CLICK HERE for photographs from Lowndes’ career
Despite retiring from full-time driving four years ago, Lowndes arguably remains one of the most popular drivers within Australian motorsport and the mainstream.
He made his Australian Touring Car debut with the Walkinshaw Holden Racing Team in the 1994 Sandown 500 because Rickard Rydell opted not to head Down Under due to his wife’s pregnancy.
Still only part-time, ‘The Kid’ qualified on pole position for both enduros in 1995 and would get a seat of his own in 1996.
It was then that he achieved the triple: victory in the Bathurst 1000, Sandown 500 (both with Greg Murphy) and ATCC.
After heading to Europe in 1997 in an unsuccessful bid to make it in Formula 1, he returned home on a permanent basis, winning two more V8 Supercars Championships (as they were known by then) with HRT.
The 1999 title came despite missing the Symmons Plains event after his spectacular rollover at Calder Park.
Lowndes made the bombshell decision to leave for the Ford camp at the end of 2000, leading to a period in the relative wilderness so far as on-track results were concerned.
While he picked up the odd win in two years at Gibson Motorsport/00 Motorsport and two at a fledgling Ford Performance Racing (now Tickford), it was certainly not the swashbuckling form that he enjoyed at HRT.
Then, Lowndes moved to another new, foreign-backed operation known as Triple Eight Race Engineering, and the rest is history.
He may not have ever won another championship, being denied in 2006 in ultra-controversial circumstances when taken out by eventual title winner Rick Kelly at the Phillip Island finale, but he did win the Bathurst 1000 six more times and hence is surpassed only by mentor Peter Brock on that metric.

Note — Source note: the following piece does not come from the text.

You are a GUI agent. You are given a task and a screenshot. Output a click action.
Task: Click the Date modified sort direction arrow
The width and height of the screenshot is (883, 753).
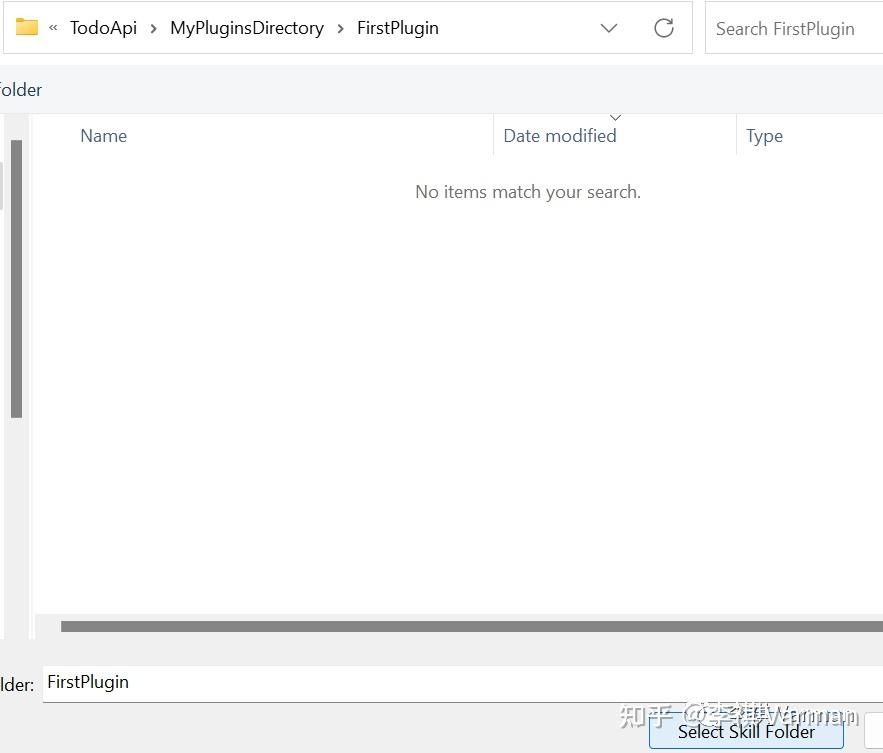[615, 117]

Some of those Great Race triumphs are among the most fondly remember in Bathurst 1000 history, including the emotional win just weeks after the death of Brock in 2006, and the three-peat which he completed with Jamie Whincup in 2008.
Lowndes’ 14 Bathurst 1000 podiums are a record, and he was the first driver to 100 championship race wins.
Whincup would enjoy the upper hand for most of their time together at Banyo but, through the Holden-to-Ford switch which rocked Australian motorsport, then returning to the Lion camp when Triple Eight itself made the jump in 2010, and those patchy years with Gibson and FPR, his popularity with the fans has hardly waned.
“I’ve tried to give back,” ‘CL’ added during his acceptance interview.
“That was one of the things that I did learn in the early days, to give the fans and interact with the fans, and the fans are the backbone of motor racing, and that’s what I’ve always been involved in.
“So, to be part of the club of the inductees into the Hall of Fame is really special.”
When Lowndes announced his retirement from full-time driving in 2018, it was headline news around the country.
He has continued as an enduro driver for Triple Eight since then, although in the Supercheap Auto-backed wildcard entry this year, and maintains a presence in the paddock as a commentator.
‘The Kid’ is now 48, in the twilight of his driving career, but remains a drawcard for Supercars.
His is a contribution which has now been formally recognised with his induction into the championship’s Hall of Fame.